King Hamlin is a shock-horror drama about gang crime in London. Hamlin, aged 17, has left school without learning any useful facts or skills. He even lacks a shirt to wear so he shows up for a job interview looking like a vagrant and starts to swear at his future boss. No work for him. He dreams of studying computer software but he doesn’t own a laptop and seems incapable of getting one.
His life is devoid of functioning adults. There’s no teacher, relative, or competent older friend to advise him. No father, of course. His poor dad was knifed to death because he was ‘too good for the hood’. Which is a new cause of crime in London. An excess of virtue can get you stabbed, it seems. His clueless mother, aged 34, is a fantasist who plans to make a fortune selling lavender sprigs in flowerpots. She’s sinking into debt.
These lost souls are the sad products of an education system that has utterly failed to prepare them for life. One wonders what curriculum they were taught. No doubt, a bracing mixture of climate change, human rights and how to put a condom on a banana.
Harris Cain is clearly a find. He has quirky good looks and bundles of natural charm.

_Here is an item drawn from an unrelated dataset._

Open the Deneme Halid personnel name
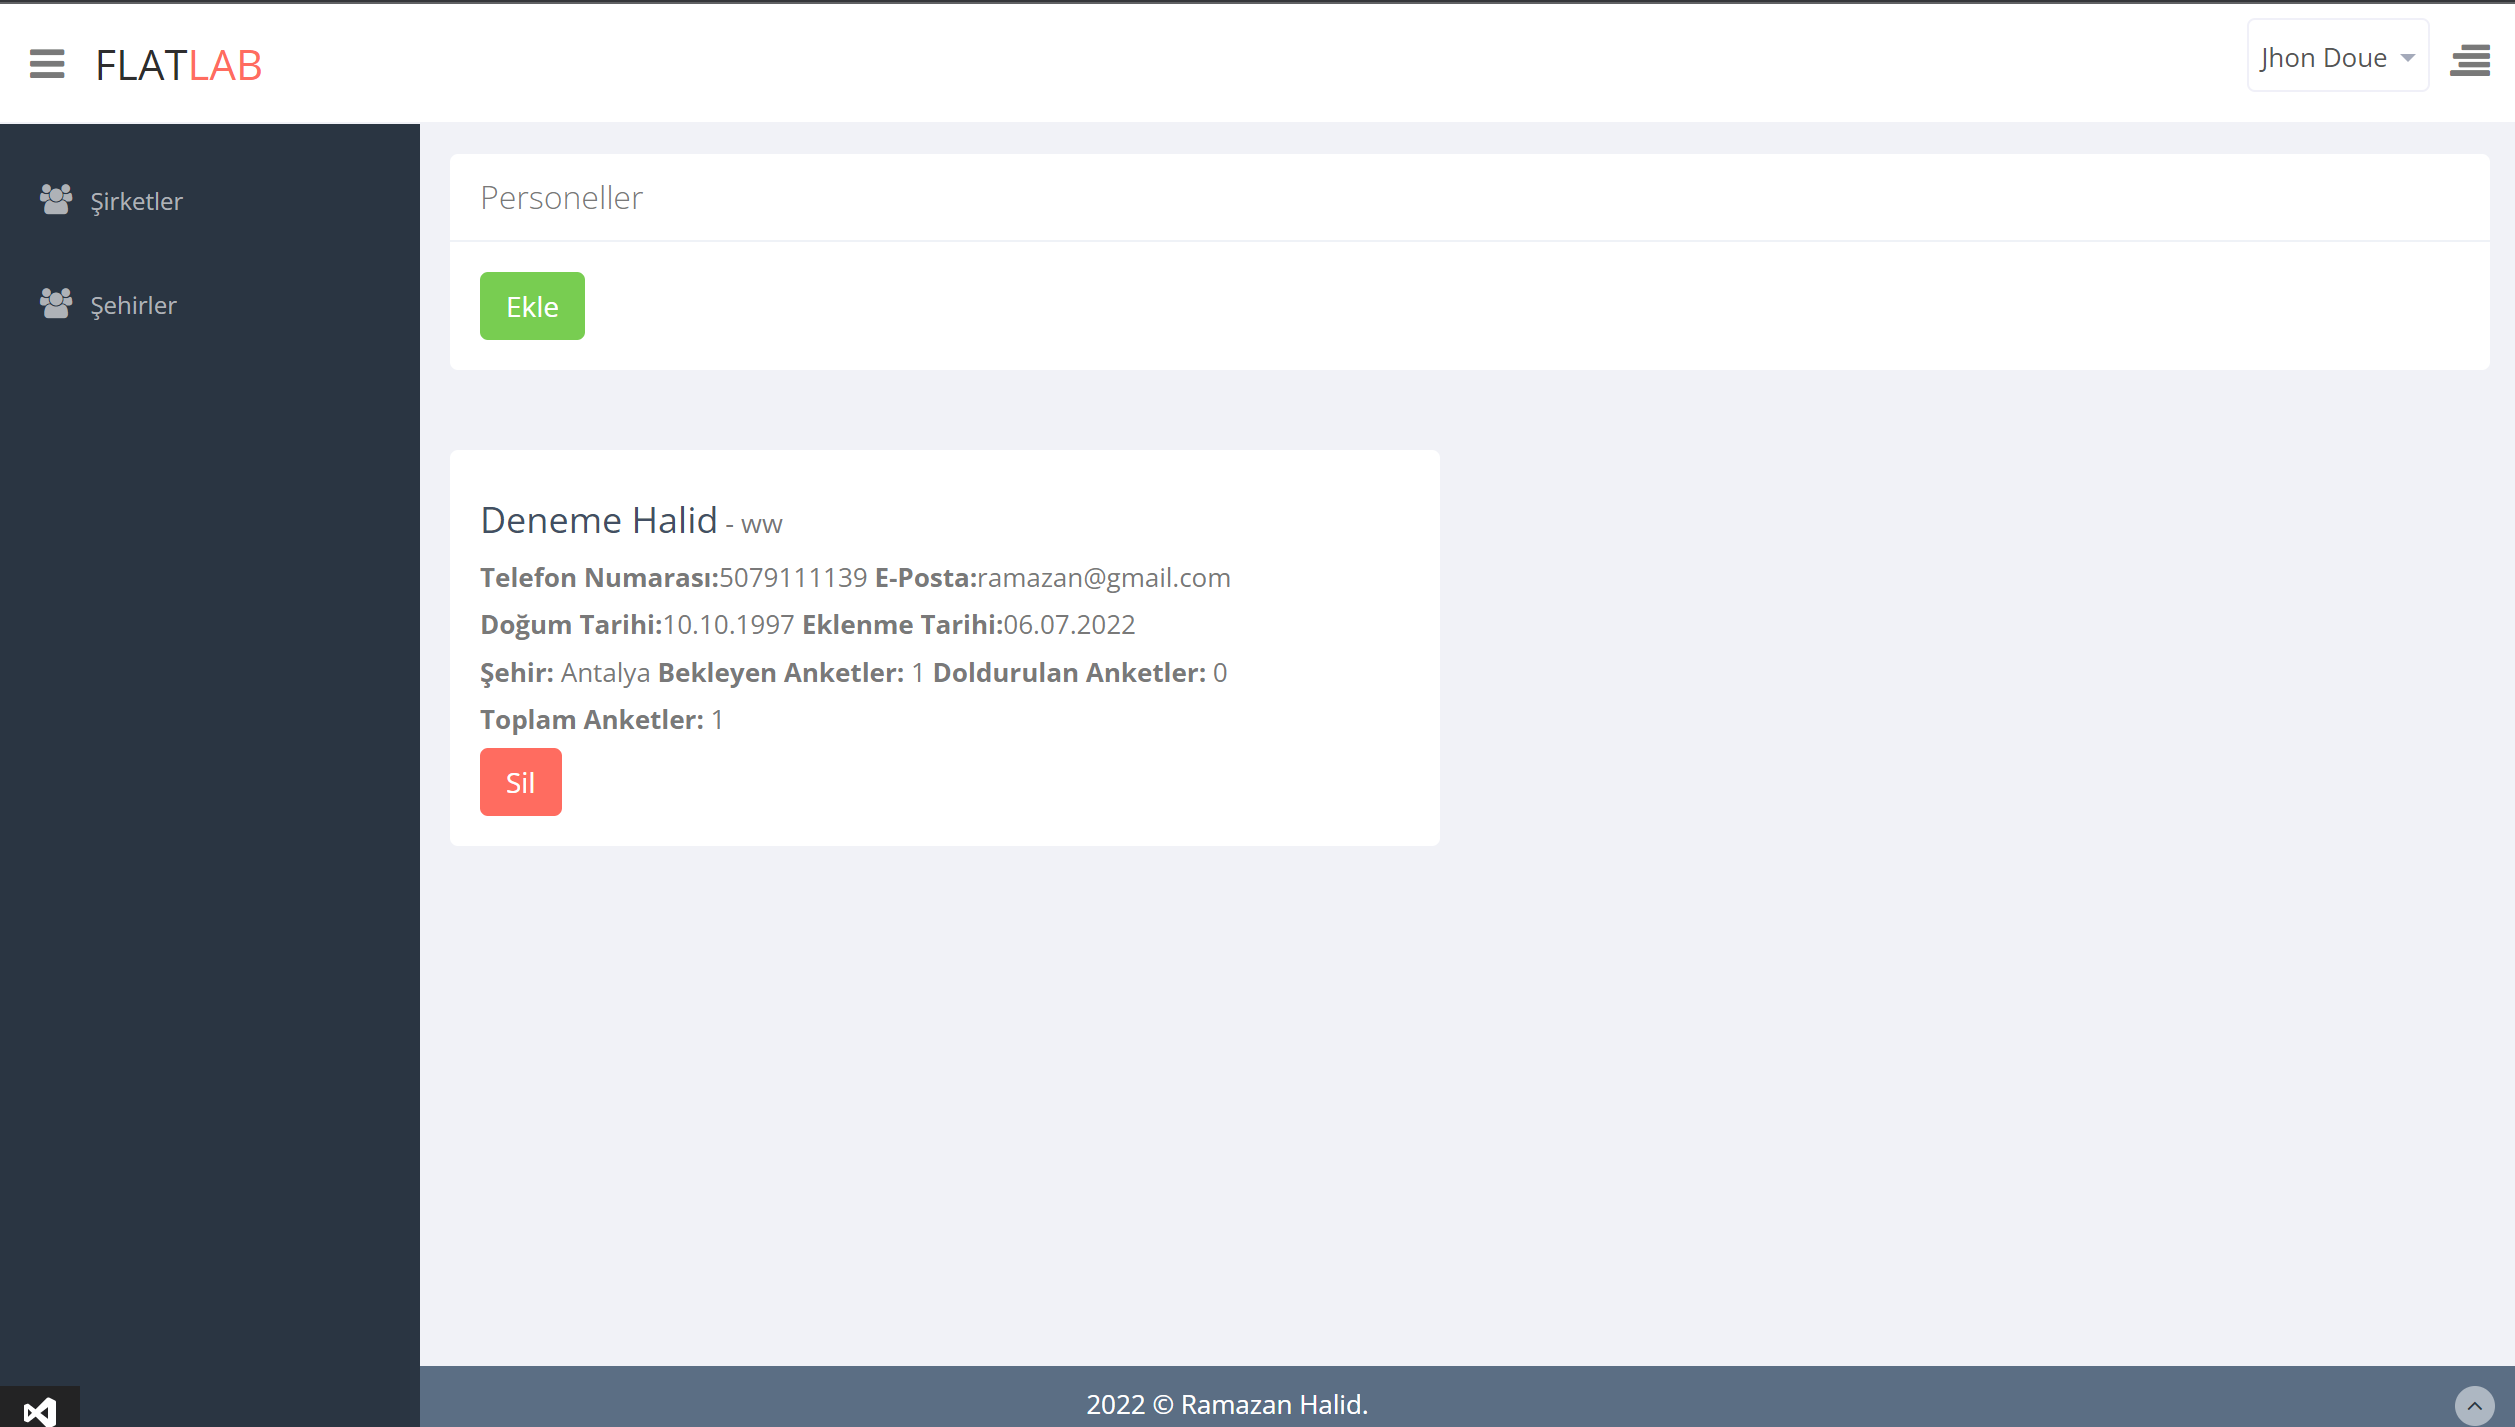This screenshot has width=2515, height=1427. click(599, 519)
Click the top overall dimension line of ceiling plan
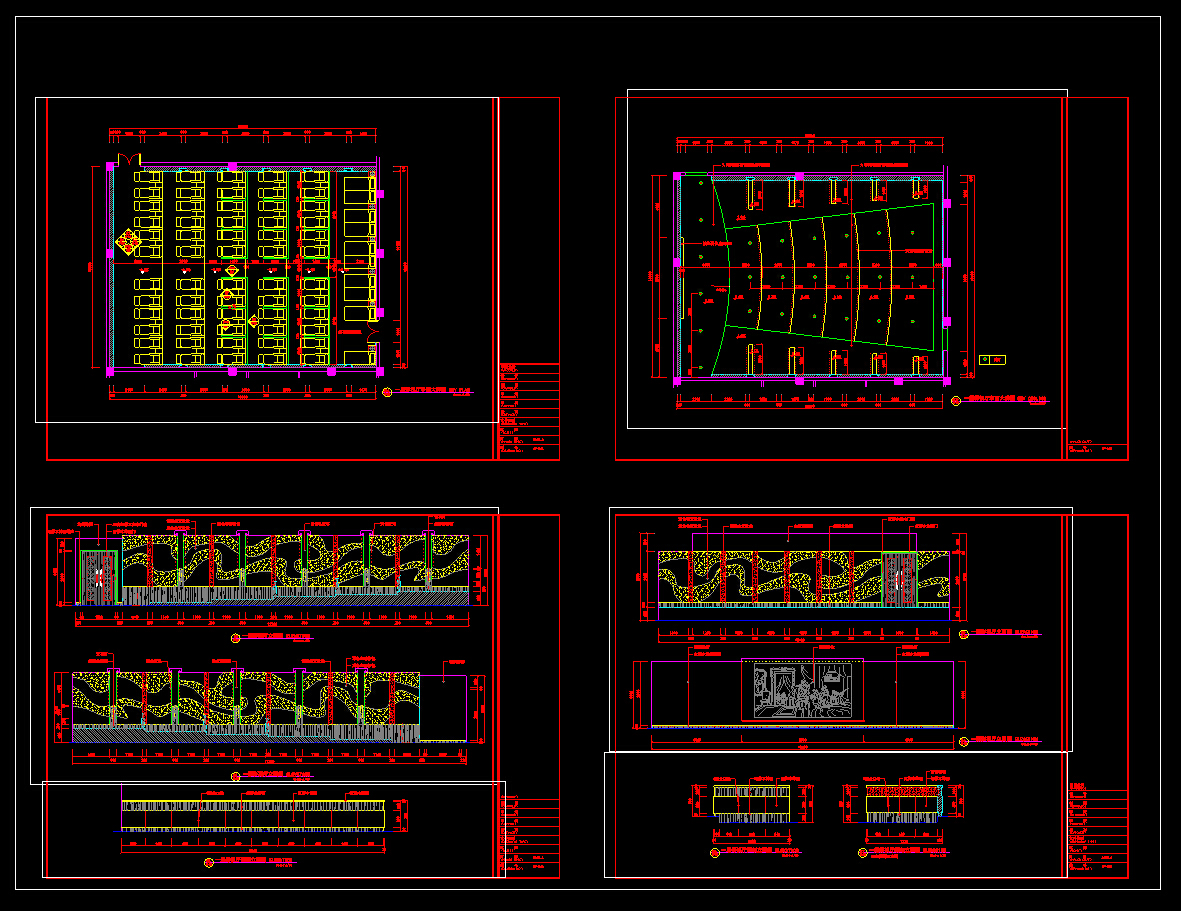The image size is (1181, 911). [810, 139]
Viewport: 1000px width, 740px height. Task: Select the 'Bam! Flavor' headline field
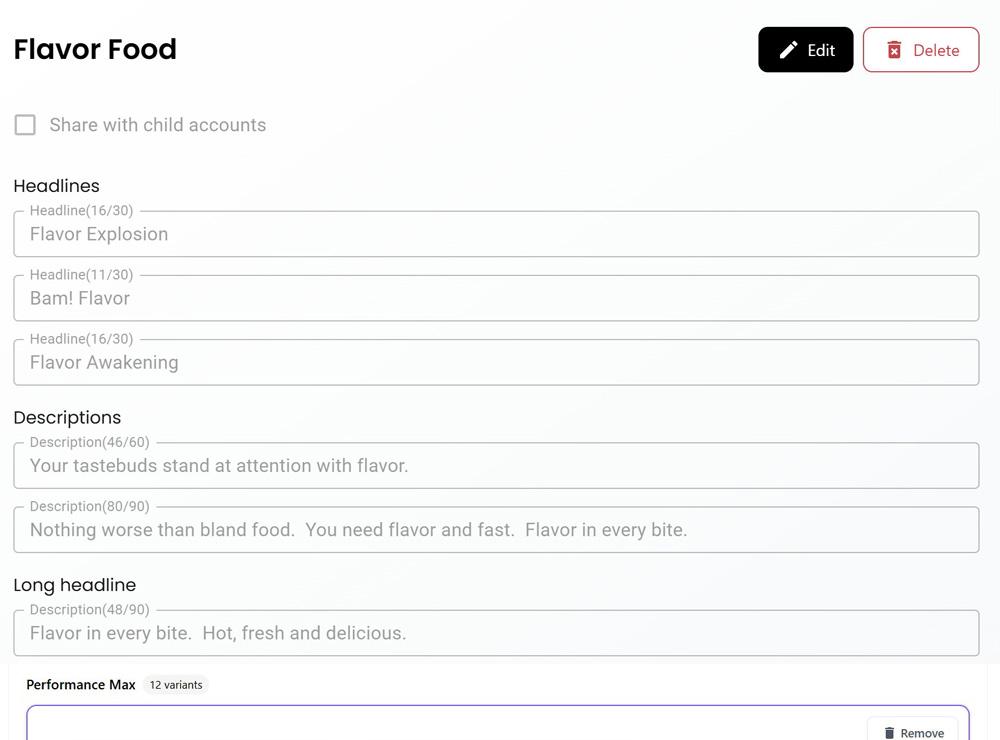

At home, Mum adopts a strange moral code that encourages Hamlin to become a criminal. She won’t permit coarse language but she considers it acceptable, and even desirable, to discipline him by striking him full in the face. Hence his readiness to use violence on the street. His mum showed him the way. Hamlin teams up with a local drug merchant who demonstrates how to stab rivals in the head, leg and chest. (The head is the best target, we learn.) This appears to be Hamlin’s first encounter with education.